UniRiT: Towards Few-Shot Non-Rigid Point Cloud Registration

TL;DR

UniRiT adopts a two-step registration strategy that first aligns the centroids of the source and target point clouds and then refines the registration with non-rigid transformations, thereby significantly reducing the problem complexity.

Abstract

Non-rigid point cloud registration is a critical challenge in 3D scene understanding, particularly in surgical navigation. Although existing methods achieve excellent performance when trained on large-scale, high-quality datasets, these datasets are prohibitively expensive to collect and annotate, e.g., organ data in authentic medical scenarios. With insufficient training samples and data noise, existing methods degrade significantly since non-rigid patterns are more flexible and complicated than rigid ones, and the distributions across samples are more distinct, leading to higher difficulty in representation learning with few data. In this work, we aim to deal with this challenging few-shot non-rigid point cloud registration problem.

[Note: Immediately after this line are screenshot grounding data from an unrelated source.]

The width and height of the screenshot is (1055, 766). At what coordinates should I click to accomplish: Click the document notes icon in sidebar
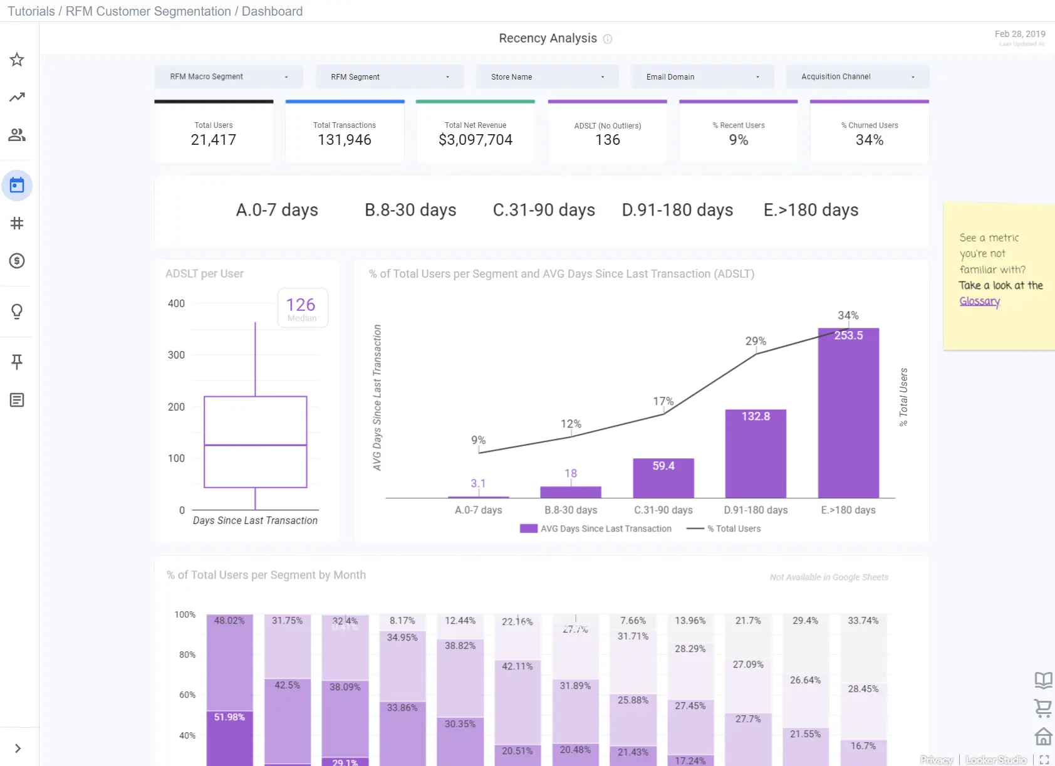(x=17, y=400)
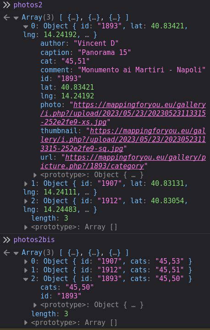
Task: Click the photos2bis console input line
Action: (x=34, y=240)
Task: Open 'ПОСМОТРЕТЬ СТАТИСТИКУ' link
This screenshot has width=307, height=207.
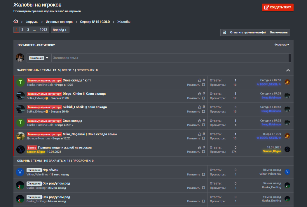Action: coord(36,45)
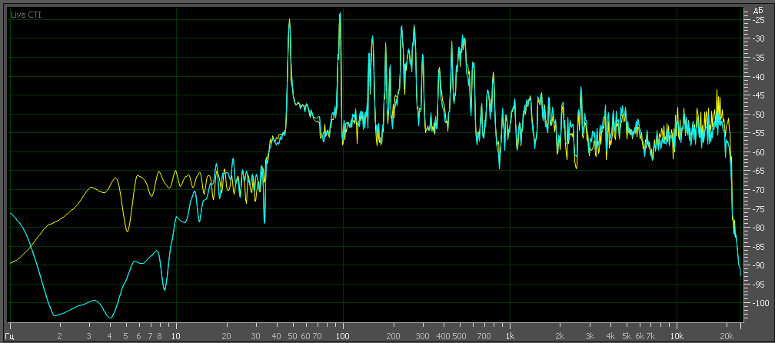This screenshot has width=775, height=343.
Task: Click the 500 label on frequency ruler
Action: tap(460, 336)
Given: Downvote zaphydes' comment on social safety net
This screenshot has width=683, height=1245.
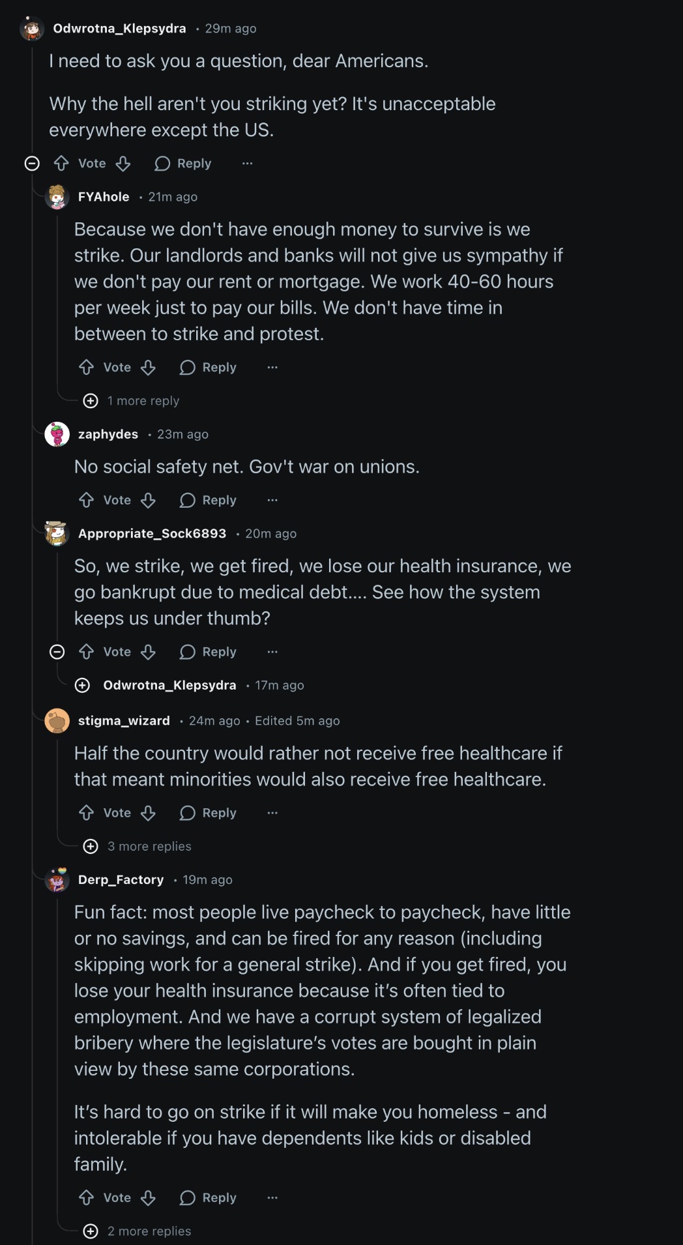Looking at the screenshot, I should (149, 500).
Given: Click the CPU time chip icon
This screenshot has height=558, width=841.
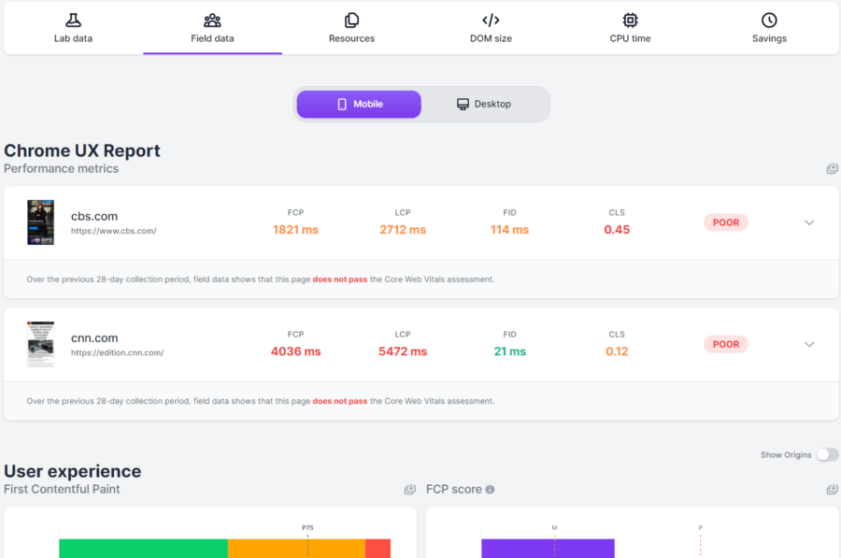Looking at the screenshot, I should (630, 21).
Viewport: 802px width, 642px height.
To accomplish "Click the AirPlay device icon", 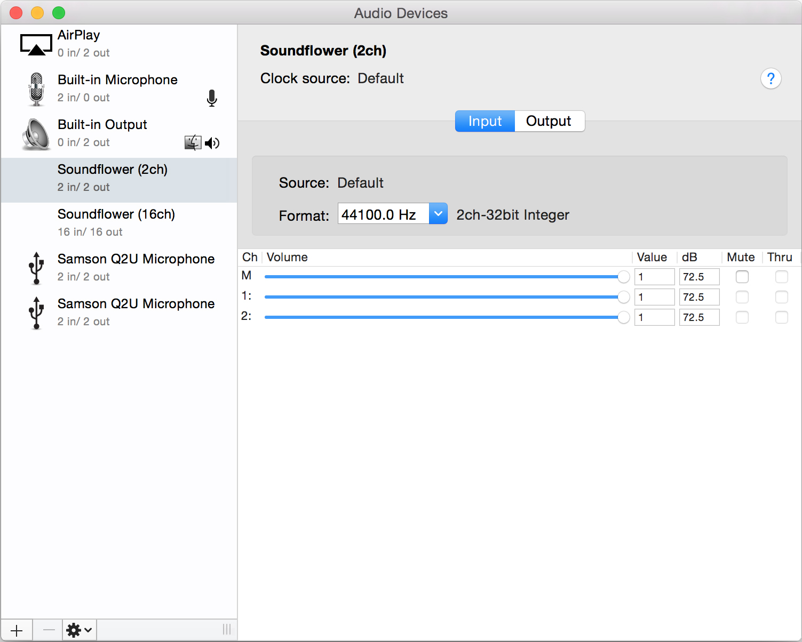I will (x=36, y=44).
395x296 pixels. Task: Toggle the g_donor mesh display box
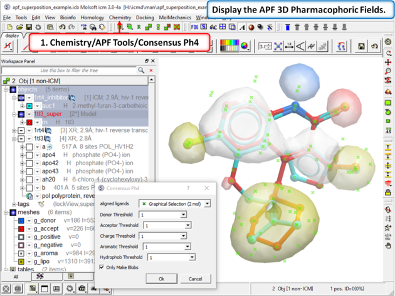(21, 220)
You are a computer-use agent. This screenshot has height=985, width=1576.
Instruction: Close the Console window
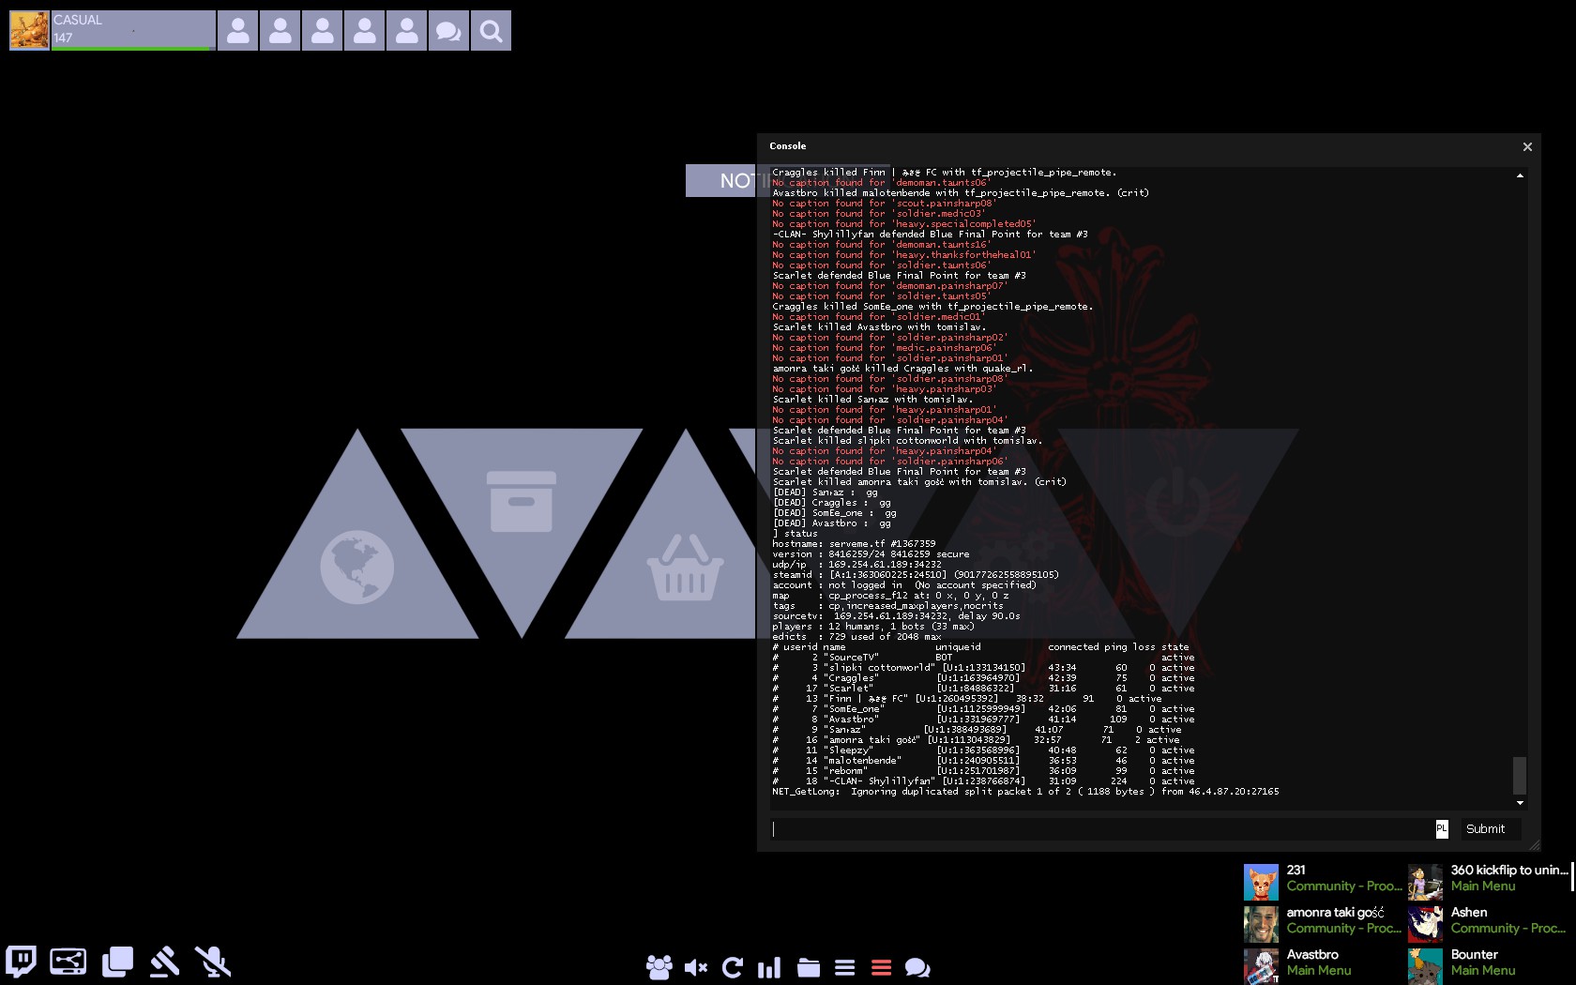1527,146
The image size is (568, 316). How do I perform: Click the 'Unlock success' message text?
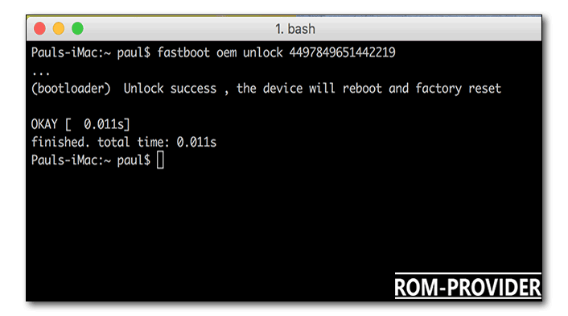(x=170, y=89)
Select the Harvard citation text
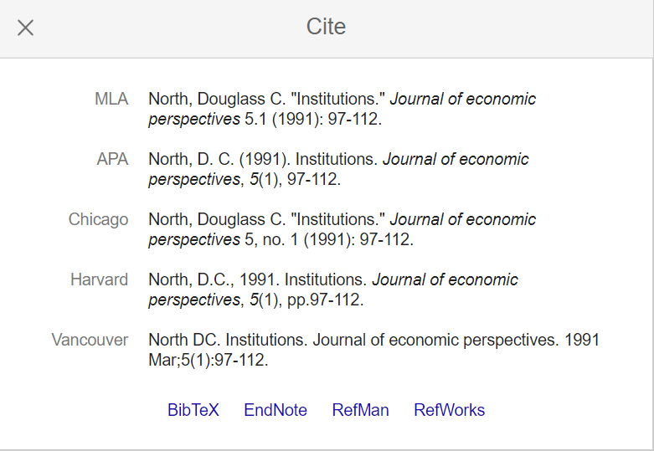654x451 pixels. coord(332,290)
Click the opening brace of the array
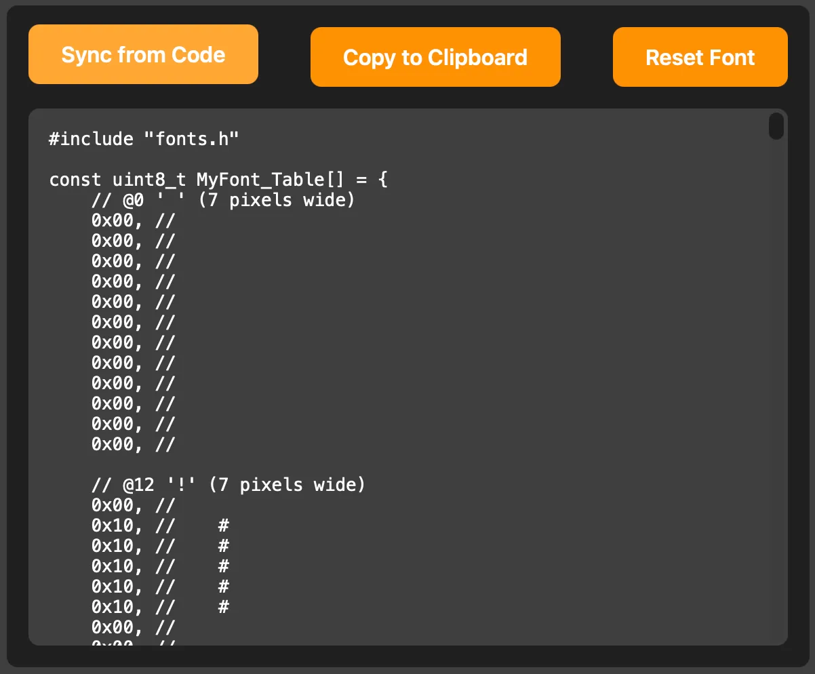 [x=384, y=180]
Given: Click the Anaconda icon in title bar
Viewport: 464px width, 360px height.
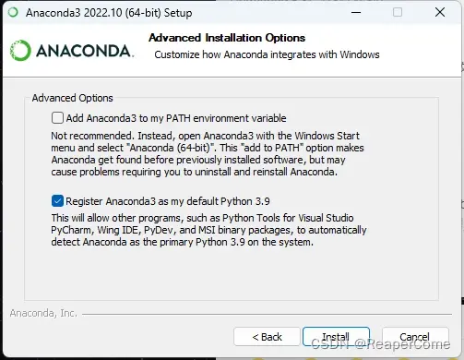Looking at the screenshot, I should pos(13,13).
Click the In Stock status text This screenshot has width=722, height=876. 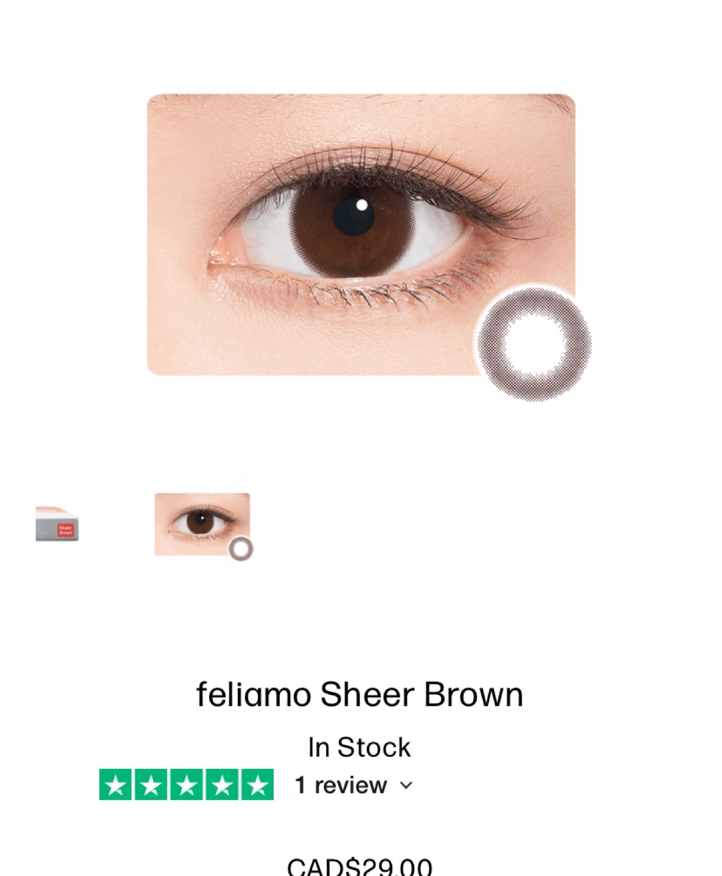point(359,747)
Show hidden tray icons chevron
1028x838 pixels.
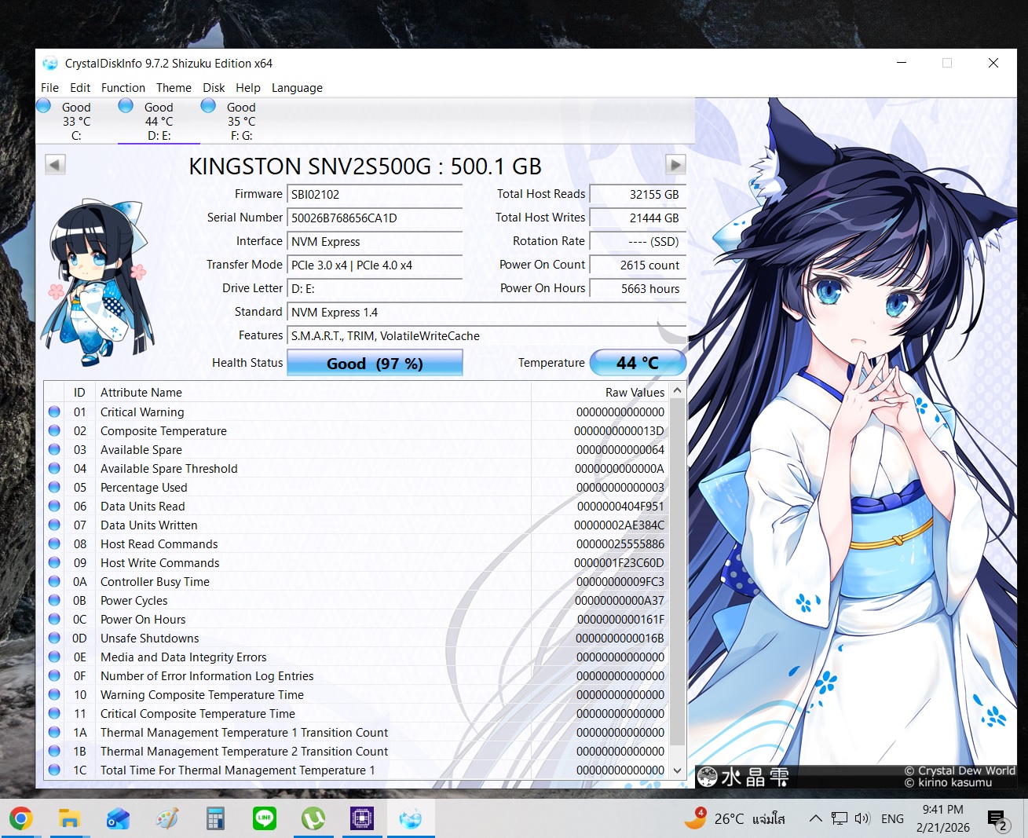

Based on the observation that complex non-rigid transformation patterns can be decomposed into rigid and small non-rigid transformations, we propose a novel and effective framework, UniRiT. UniRiT adopts a two-step registration strategy that first aligns the centroids of the source and target point clouds and then refines the registration with non-rigid transformations, thereby significantly reducing the problem complexity. To validate the performance of UniRiT on real-world datasets, we introduce a new dataset, MedMatch3D, which consists of real human organs and exhibits high variability in sample distribution. We further establish a new challenging benchmark for few-shot non-rigid registration. Extensive empirical results demonstrate that UniRiT achieves state-of-the-art performance on MedMatch3D, improving the existing best approach by 94.22%.

Paper Structure

This paper contains 26 sections, 15 equations, 14 figures, 5 tables.

Figures (14)

  • Figure 1: UniRiT performs a rigid transformation phase between the source $\mathbf{P}_\mathcal{S}$ and target $\mathbf{P}_\mathcal{T}$ point clouds, where the features of both point clouds are extracted using MLPs. These features are then passed through a decoder composed of fully connected (FC) layers, which iteratively generates rotation and translation matrices over $n$ cycles. The transformed point cloud output from the rigid module is subsequently utilized along with the target point cloud to re-extract features. These features are concatenated with the coordinate information and then input into the decoder to generate a deformation matrix, which applied to $\mathbf{P}_\mathcal{S}'$, yields the final transformed point cloud $\hat{\mathbf{P}_\mathcal{S}}$.
  • Figure 2: The ten types of the organs in MedMatch3D.
  • Figure 3: In the comparison of visualization results for certain organs, the differences in pre-registration RMSE across different organ types are due to their different size and complexity. The blue point cloud represents the target point cloud, while the before image illustrates the discrepancy between the source and target point clouds before registration. In the method figure, the red point cloud indicates the transformed source point cloud.
  • Figure 4: Seven randomly selected samples of the small bowel are shown. It can be observed that, during the acquisition of small bowel samples, issues such as incomplete structural scans and significant noise are present.
  • Figure 5: The visualization results of Case B. For Case B, the non-rigid deformation magnitude is 15 mm, the rotation angle ranges from [0, 45°], and the translation range is [20, 30] mm.